Work request A —
Answer these questions about the job-loss post:
(i) How many weeks ago did the writer lose their job?
(ii) Which two fields did the writer's perfect job combine?
(iii) Roughly how many times more applicants than usual do the available roles have?
Work request B — Revise the stretch of the job-loss post from "The current pandemic" through "a complete headfuck.", swapping "sector" for "field".
Work request C — Resume the job-loss post after its final sentence.

For someone who likes to be in control and likes to know that is going on in their own life, the current situation and feeling of uncertainty is playing a big part of unneeded stress and angst in my life right now.
The current pandemic of Coronavirus is affecting millions of people worldwide. Some people have the virus, some people are witness to their family members having it and some are just affected by the effects it is causing on society.
As an event industry professional, the work within my sector has completely gone. Not only have I lost my actual job (5 weeks ago and counting) but my industry is not hiring nor will it be for a long time. How long for, you ask? No one knows. What am I supposed to do now? Get a different job, would be the obvious answer. However, not only am I now hunting and applying for roles that are out of my skill set, I am competing against 100’s of thousands of other displaced individuals that probably have better suited skills that I do. It’s a complete headfuck.
Loosing my job 5 weeks ago was meant to be my blessing in disguise. It was supposed to be the “kick up the ass” I needed to go and seek out my perfect job. A job that combined sports and events. Who would have guessed that only a week or 2 after my displacement, both of those industries would have shut up shop.
It’s a whirlwind of emotions in trying to stay healthy (in both mind and body), keep in contact with your friends and family (but not give yourself migraines from too much screen time), and look for a job in a time where the only roles that are available have about 5 times more applicants than they normally would.
I feel useless because I’m at home and cannot find a job, that will accept me. I have skills, great ones; just ones not suited to what the hiring companies want. I don’t want to be out of work for 6 months; or maybe longer. I have plans and goals that I want to achieve, but this uncertainty is blocking those. I can’t sleep at night from the stress and headaches. This isn’t a why me post (so please don’t think that), it’s just a vent of frustrations and fear, that might help myself to see where my next move is.

Data shown —
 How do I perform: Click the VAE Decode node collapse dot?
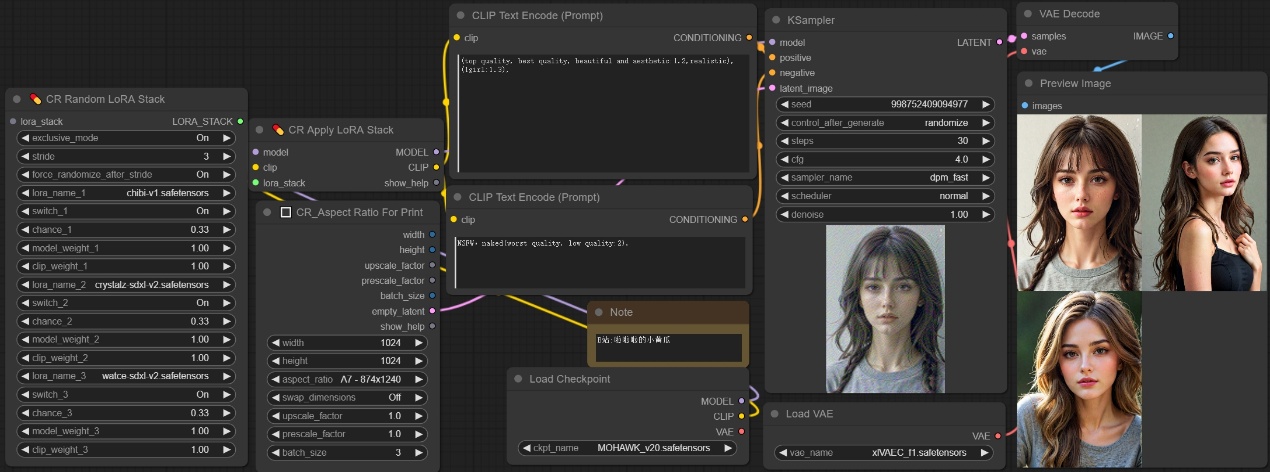pyautogui.click(x=1029, y=14)
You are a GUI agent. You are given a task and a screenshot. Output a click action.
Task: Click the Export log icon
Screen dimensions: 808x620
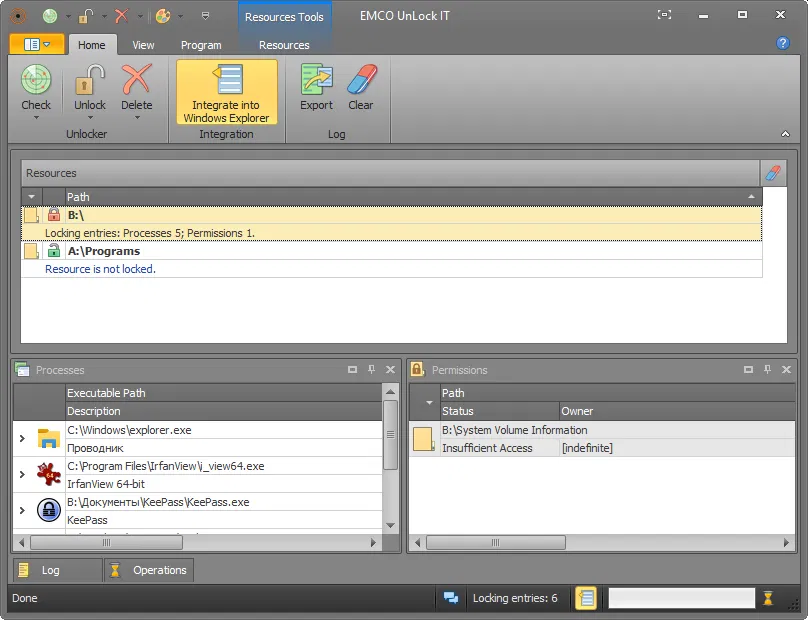click(x=316, y=80)
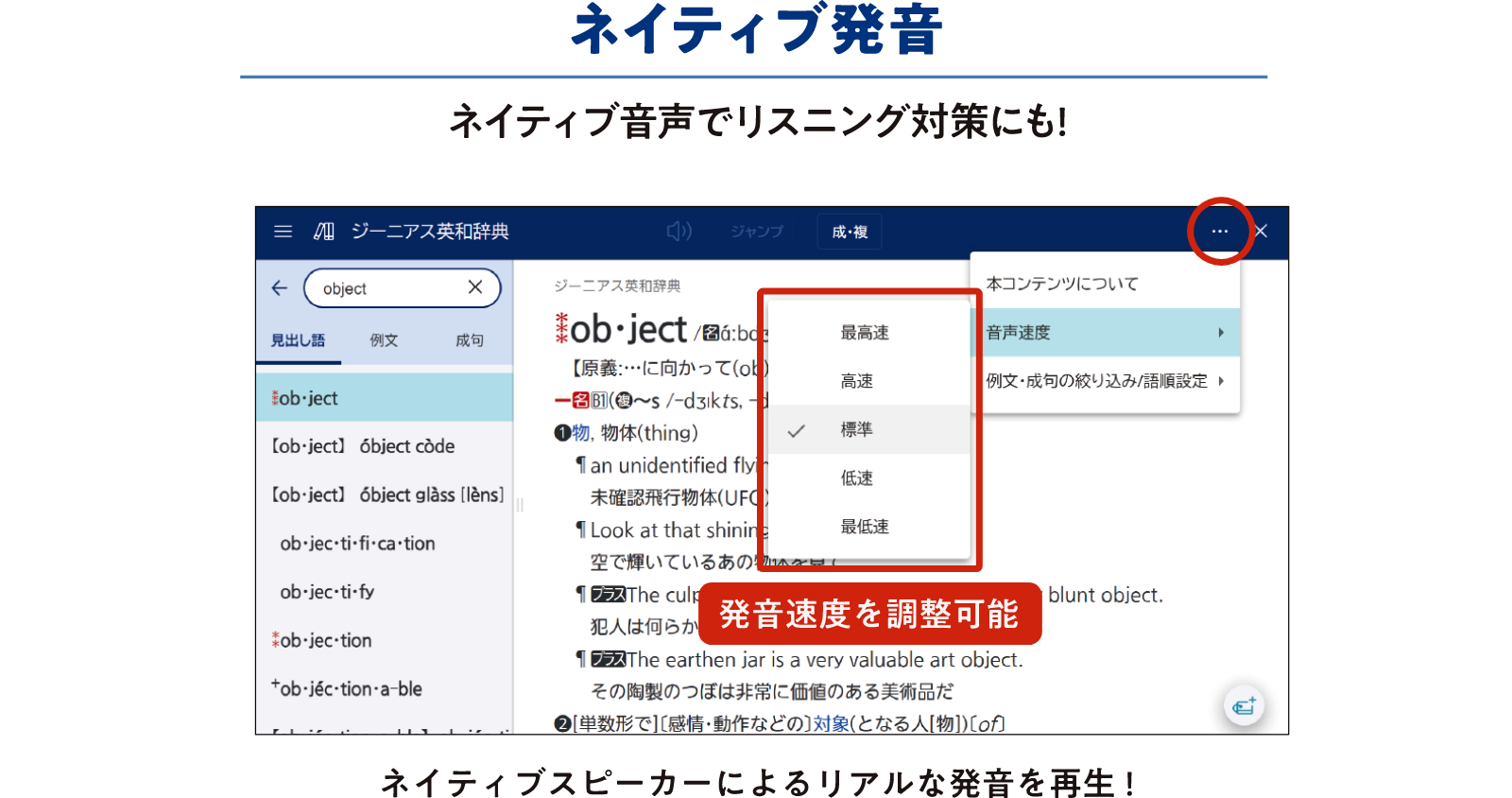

Response A —
(i) 5 weeks
(ii) Sports and events
(iii) About 5 times

Response B —
The current pandemic of Coronavirus is affecting millions of people worldwide. Some people have the virus, some people are witness to their family members having it and some are just affected by the effects it is causing on society.
As an event industry professional, the work within my field has completely gone. Not only have I lost my actual job (5 weeks ago and counting) but my industry is not hiring nor will it be for a long time. How long for, you ask? No one knows. What am I supposed to do now? Get a different job, would be the obvious answer. However, not only am I now hunting and applying for roles that are out of my skill set, I am competing against 100’s of thousands of other displaced individuals that probably have better suited skills that I do. It’s a complete headfuck.

Response C —
Gyms are closed, which means no workings out there as a stress release. However let’s be honest with myself and everyone (or no one) who reads this post. I haven’t been great at getting to the gym in the last year, because my event life was so hectic. My gym membership was sitting there for 9 months between March-November 2019, hardly being used because I was working so many long days, early mornings and late nights. This was a reason I had not yet renewed it this year and was just paying a casual rate, because I was waiting to see what 2020 has in store for my career! HA! Good one Coronavirus. Home workouts are the newest thing in this “stay at home” mantra and are gaining so much speed. In this current, “I CBF’d state” my mind is in, I have little to no motivation to do them. I have all the equipment I need, I have the knowledge of what workouts to do and km’s of running trails around my house to get my mind off the current situation, even just for an hour. However, discipline is needed right now and I just don’t have any. For a person that is normally takes so much pride in being driven and passionate, this is wrong on so many levels. How do I re-find my mojo?
Keeping in touch with my family and friends is probably something that has affected me the least but it is still a pain point. A lot of my friends are on different work schedules and times, or perhaps live in another state, so communicating online or via text isn’t overly different. However, the interactions with other people in general is what I am missing. Saying hi to those who work out at the same time as you at the gym; you might only know their name but you say hi and smile, ask how their day was and get on with it. It might be the work colleagues (or was), that you see (or talk to) every weekday, for at least 8 hours a day. I miss the banter and the laughs (or even the tears!) that are shared with those people. I had spent more time with them over the last few years, than I probably spent with my family. I love my family but goodness, sometimes you just need to have a rest from them.
I’m typing this post so late at night (or early morning to be exact) because I can’t sleep. I’ve been laying here for about 3 hours trying to do different things to offset sleep but nothing is working. Lately, I’ve been trying a bunch of meditations and breathing techniques, using an essential/fragrant oil diffuser, listening to music and laying there in the silence. Sometimes a mixture of them works, but tonight for instance, nothing is working; so I thought I would try a brain dump of all my feelings and see if that help.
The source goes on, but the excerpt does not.